Trace field lines and generate a Poincaré section using the Python-based tracer.

Constructs a Field_Tracer from the equilibrium data, traces all provided initial points, and stores the result in self._tracer.

Args:
init_pts (list of numpy.ndarray): One array per volume, each of shape

(num_trajectories, 2), containing initial \((s, \theta)\) coordinates.

num_phi_planes (int, optional): Number of toroidal planes to record intersections.

Defaults to 32.

num_transits (int, optional): Number of toroidal transits to integrate per fieldline.

Defaults to 1.

num_threads (int, optional): Number of threads for parallel integration. Defaults to 1. batch_size (int, optional): Number of field lines dispatched per thread at a time.

Defaults to 1.

method (str, optional): ODE integrator, one of 'RK23', 'RK45', or 'DOP853'.

Defaults to 'RK45'.

rtol (float, optional): Relative tolerance of the ODE integrator. Defaults to 1e-7. atol (float, optional): Absolute tolerance of the ODE integrator. Defaults to 1e-7.

trace_one_fieldline(sth_init, ivol, num_phi_planes=32, num_transits=1, method='RK45', rtol=1e-07, atol=1e-07)

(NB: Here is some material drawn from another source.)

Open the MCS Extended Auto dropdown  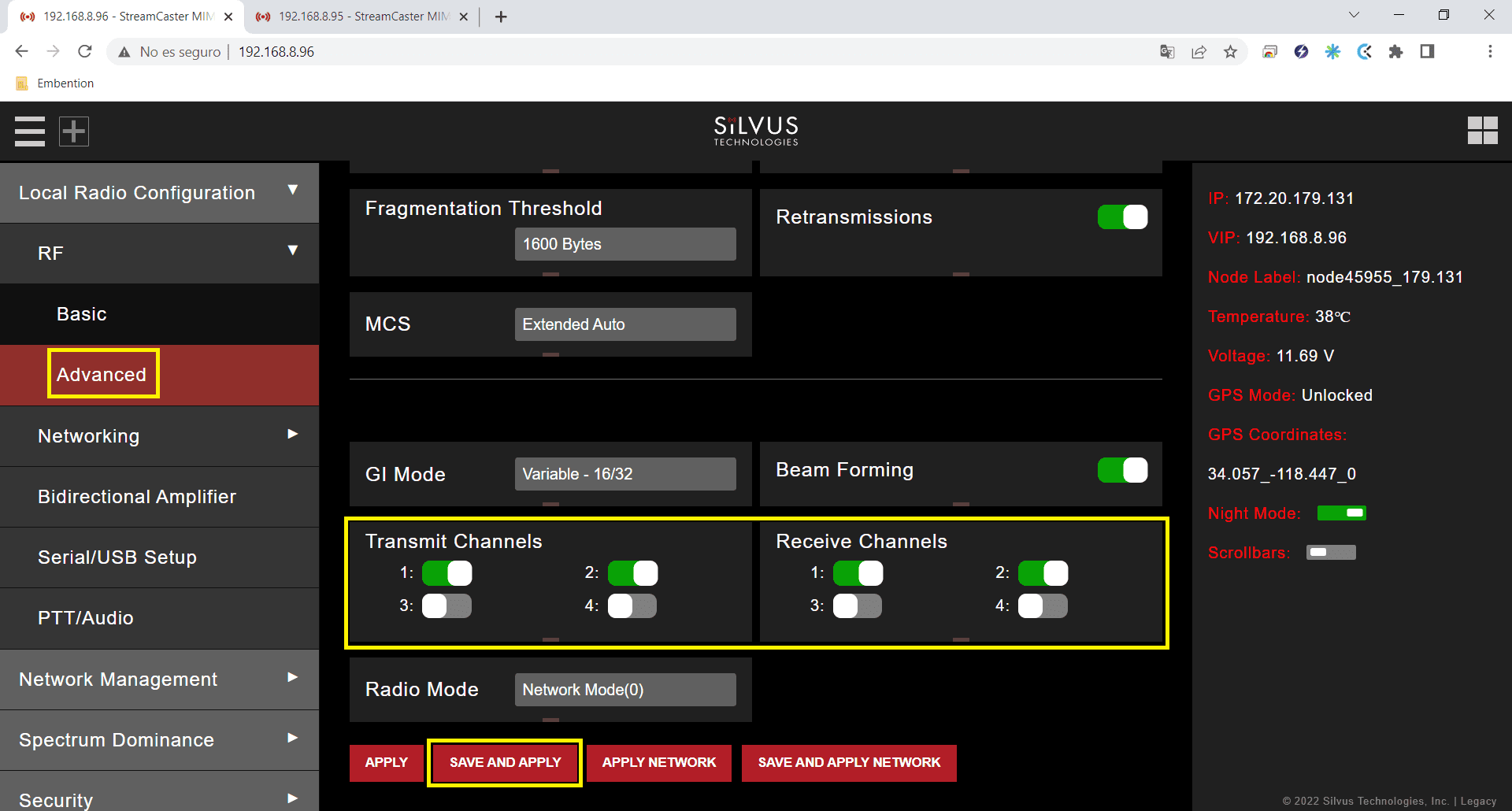[x=625, y=324]
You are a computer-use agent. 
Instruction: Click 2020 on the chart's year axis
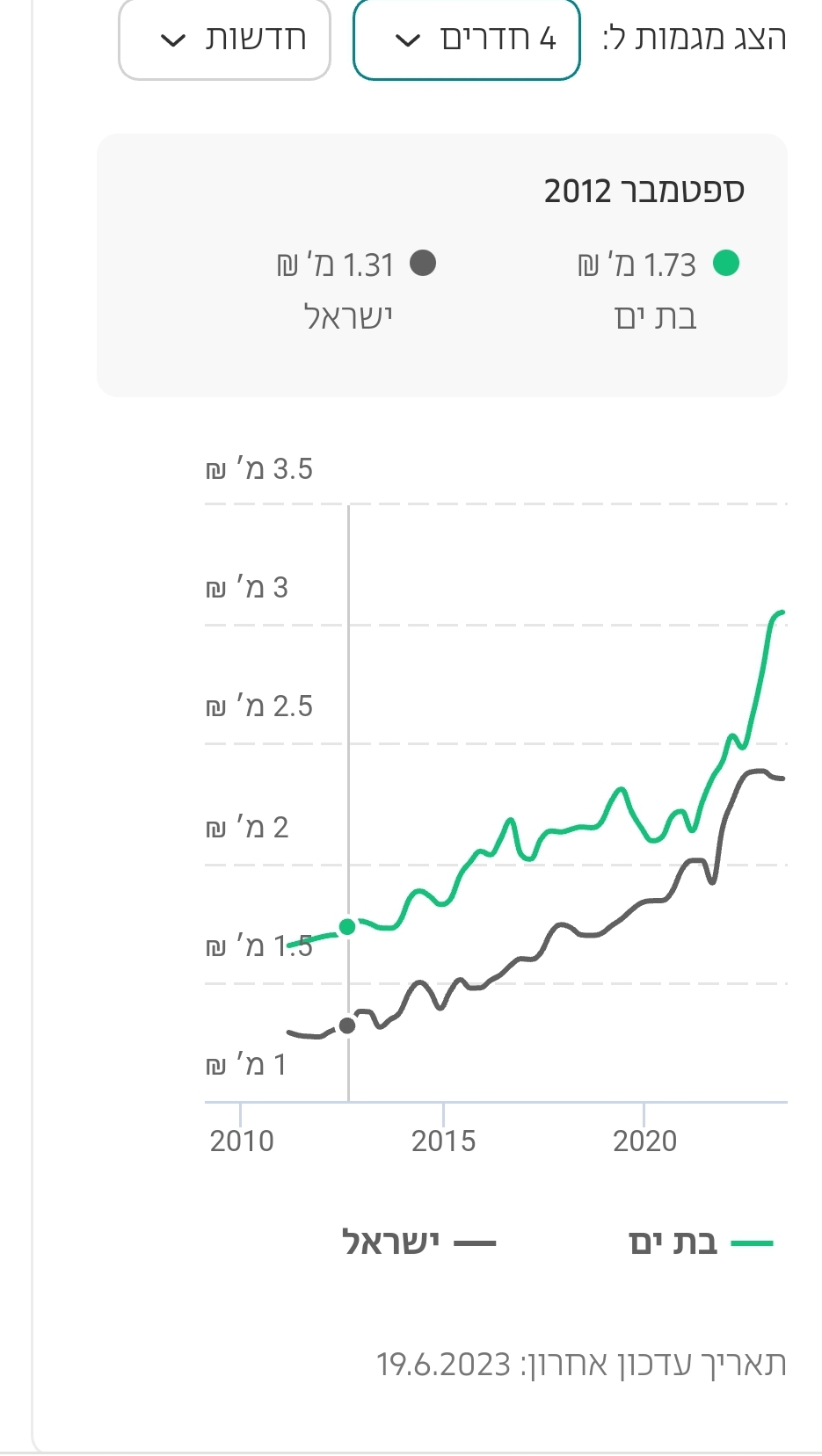(x=644, y=1141)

Trace a single field line from a given starting point.

On the first call a Field_Tracer is constructed from the equilibrium data and cached in self._tracer_single for subsequent calls.

Args:

sth_init (array-like): Initial \((s, \theta)\) coordinates of the field line. ivol (int): Index of the volume in which to start the trace. num_phi_planes (int, optional): Number of toroidal planes where to record intersection.

Defaults to 32.

num_transits (int, optional): Number of full toroidal transits to integrate.

Defaults to 1.

method (str, optional): ODE integrator, one of 'RK23', 'RK45', or 'DOP853'.

Defaults to 'RK45'.

rtol (float, optional): Relative tolerance of the ODE integrator. Defaults to 1e-7. atol (float, optional): Absolute tolerance of the ODE integrator. Defaults to 1e-7.

Returns:
tuple:

  • sth (array-like) – Final \((s, \theta)\) coordinates.

  • RZ (array-like) – Final \((R, Z)\) coordinates.

  • iota (float) – Estimated rotational transform at the final point.

  • flag (bool) – True if integration terminated early, False if it completed.

property tracer
find_axis(max_repeats=0, guess=None, plot=False, verbose=False)

Find the magnetic axis using root-finding on the field-line return map.

The result is also stored in self.r_magaxis and self.z_magaxis.

Args:
max_repeats (int, optional): Number of additional attempts with random initial guesses

if the root-finder fails. Defaults to 0.

guess (array-like, optional): Initial \((R, Z)\) estimate for the axis location.

Defaults to None.

plot (bool, optional): Whether to plot the root-finding progress. Defaults to False. verbose (bool, optional): Whether to print convergence information. Defaults to False.

Returns:
tuple:

  • rax (float) – \(R\) coordinate of the magnetic axis.

  • zax (float) – \(Z\) coordinate of the magnetic axis.

  • sax (float) – Radial coordinate \(s\) of the axis.

  • thax (float) – Poloidal angle \(\theta\) of the axis.